Yaluğ ve ark (2003), konversiyon bozukluğu ve psöriaziste depresyon ve eğitim düzeyinin birincil ve ikincil aleksitimi üzerine etkisini araştırmışlardır. Çalışmaları sonucunda her iki hasta grubunda eğitimli olmanın aleksitimi açısından koruyucu olduğu, psöriazis hastalarında eğitimli olanların annelerinin eğitim düzeylerinin düşük olmasının da psikosomatik hastalık geliştirmeye yatkınlık sağlayarak birincil aleksitimik özellikler açısından belirleyici olabileceğini bildirmişlerdir.

Ünal (2004), üniversite öğrencilerinde çekingenlik, depresyon ve aleksitimik özellikle ilişkin yaptığı çalışmasında, aleksitimi puanlarının, kız ve erkek öğrenciler arasında farklılaşmadığını, diğer yandan depresyon ve düşük benlik saygısıyla pozitif yönde ilişki gösterdiğini saptamıştır.

Sayar ve arkadaşları (2005), yaptıkları çalışmada Türkiye’nin doğusunda bir ergen örnekleminde disosiyatif eğilimler ve aleksitimik özellikleri karşılaştırmışlardır. Çalışmada aleksitimik ergenlerin, aleksitimik olmayan yaşıtlarına göre daha çok disosiyatif eğilim gösterdiklerini bulmuşlardır.
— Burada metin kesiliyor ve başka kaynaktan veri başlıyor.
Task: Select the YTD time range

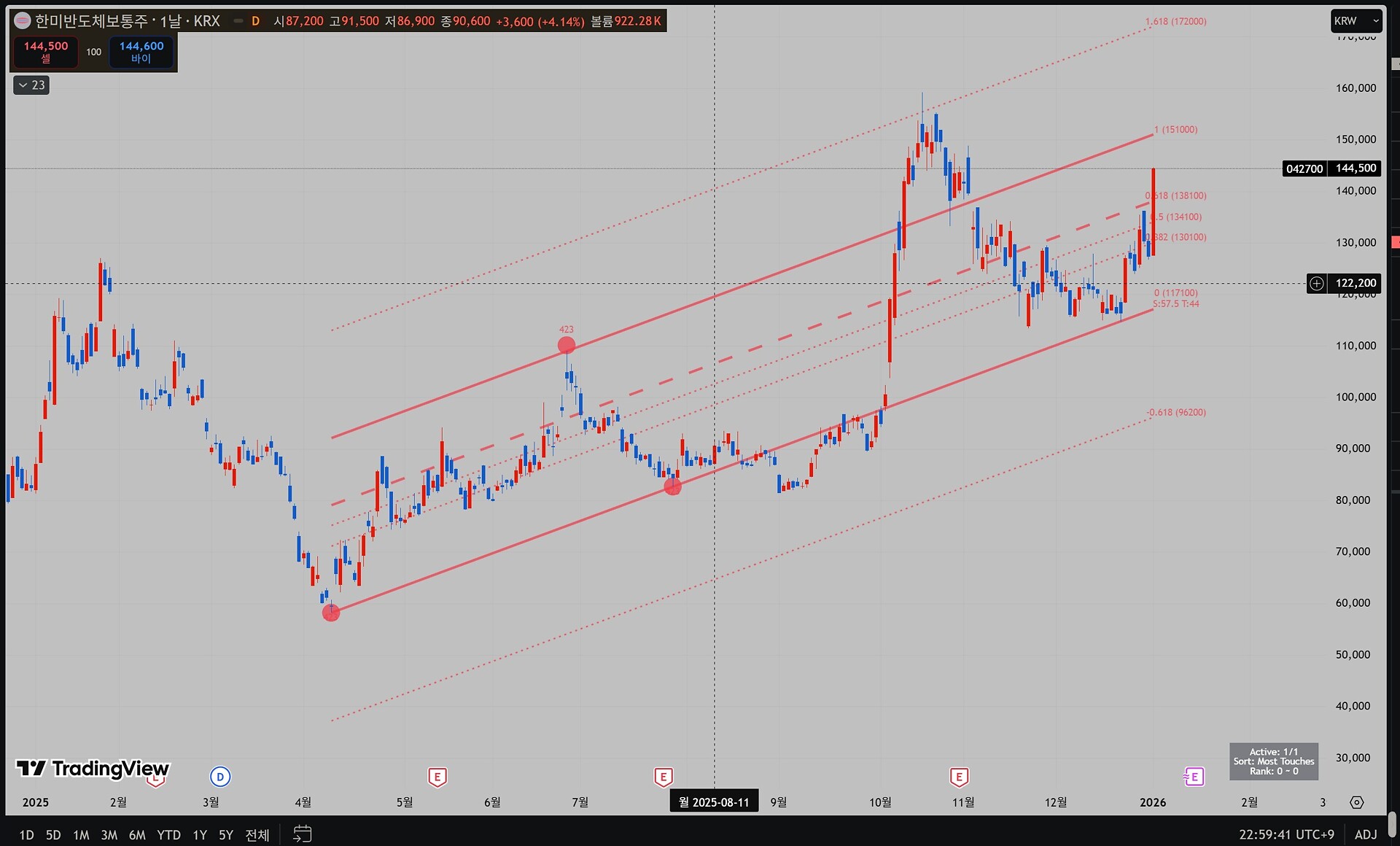Action: [x=168, y=835]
Erden (2005), farklı yetişme koşullarının aleksitimi, depresyon ve psikiyatrik belirtilerle ilişkisini incelediği araştırmasında, çocukluk çağından itibaren ailesinden ayrı, yetiştirme yurdunda kalan ve ailesinin yanında kalan, yaşları 17–18 arası 30’ar gençle çalışmıştır. Söz konusu örneklemde ailesinden ayrı büyüyen gençlerin daha fazla aleksitimik ve depresif özellikler gösterdikleri, aleksitimi ve depresyon puanları arası anlamlılık olduğu yönünde bulgular elde etmişlerdir.
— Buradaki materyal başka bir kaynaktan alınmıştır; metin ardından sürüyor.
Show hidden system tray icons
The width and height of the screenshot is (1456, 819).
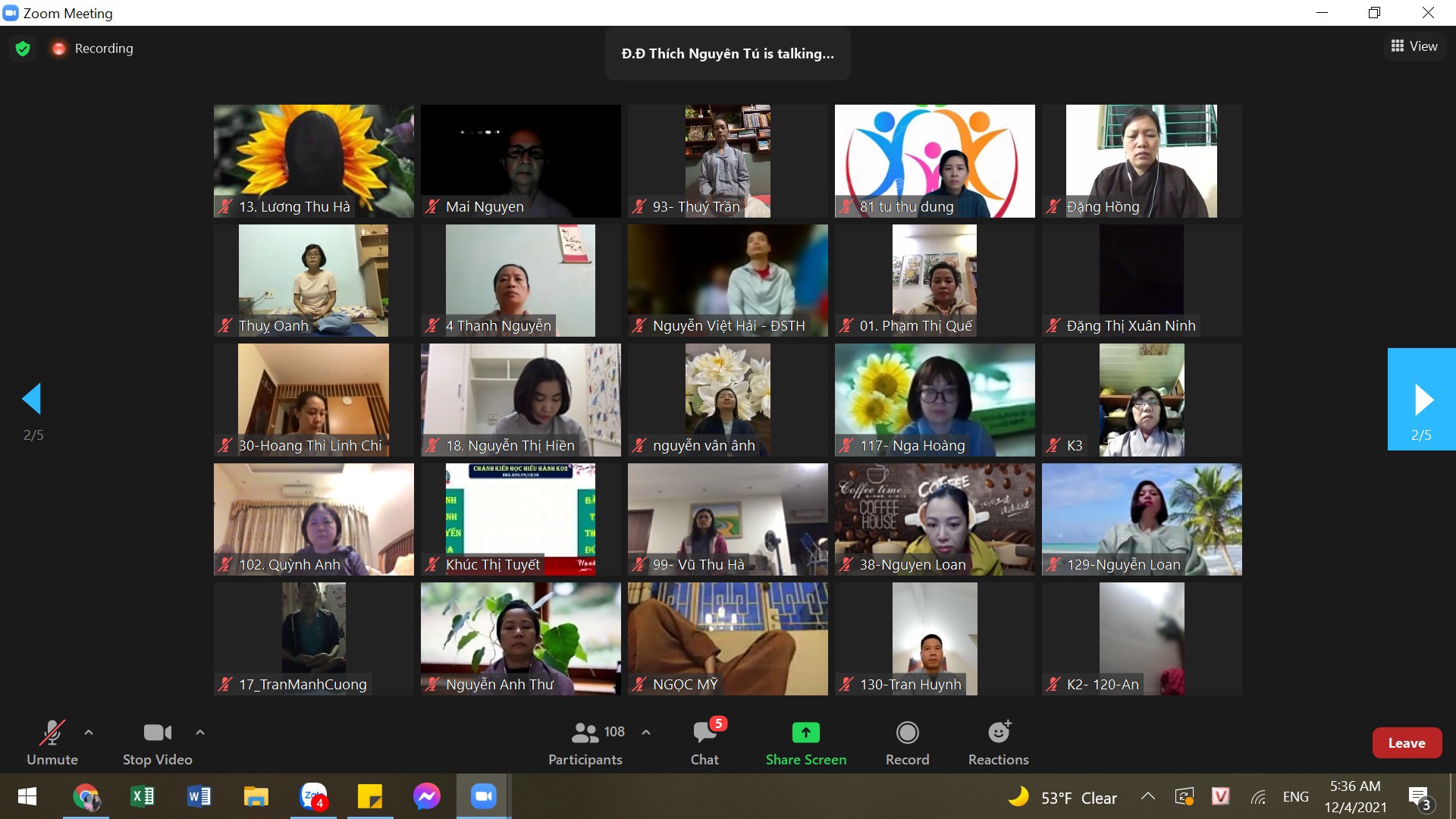pos(1147,796)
Evren ve Evren (2006), intihar girişimi olan ve olmayan madde bağımlılarında, çocukluk ihmal ve istismarı, aleksitimik özellikler ve diğer kişilik özelliklerini karşılaştırmışlardır. Araştırma sonucunda aleksitiminin duyguları tanımlama ve ifade etmede güçlük alt boyutlarının intihar girişimi grubunda diğer gruptan anlamlı düzeyde yüksek olduğu bulgusunu elde etmişlerdir.
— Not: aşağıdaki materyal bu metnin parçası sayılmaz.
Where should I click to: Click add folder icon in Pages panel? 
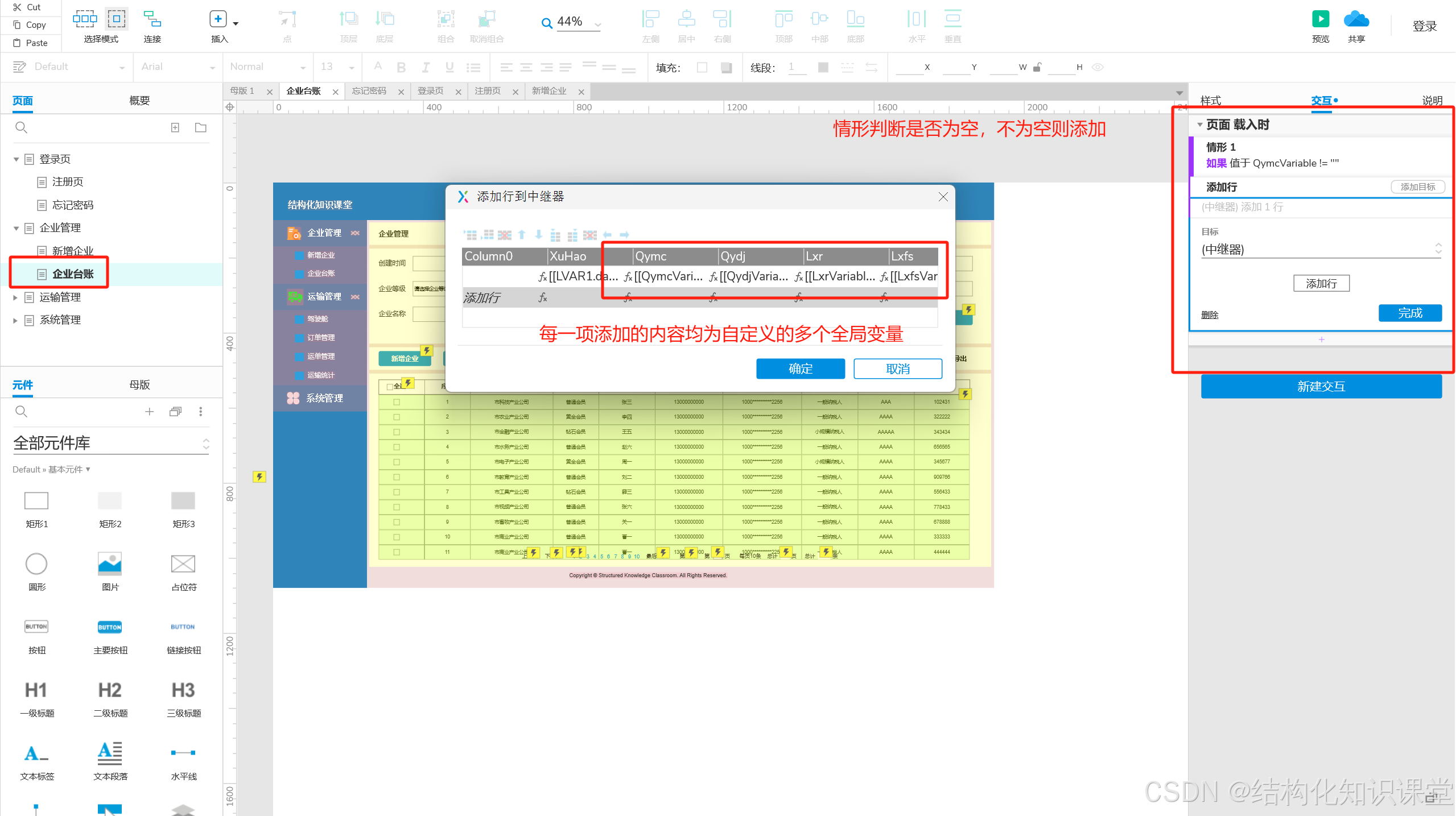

Söz konusu çalışmalar gözden geçirildiğinde aleksitiminin nörofizyolojik boyutunun yanı sıra sosyal öğrenme ortamı, çevresel faktörler, aile boyutunda gelişimsel ve bilişsel açıdan da desteklendiği görülmektedir. Ayrıca araştırmalar normal örneklemde de aleksitimik özelliklerin belli düzeyde bulunduğuna işaret etmektedir. Bu açıdan aleksitiminin normal örneklemde de, gelişimsel ve çevresel çerçevede incelenmesi gereğinin oluştuğu düşünülmektedir.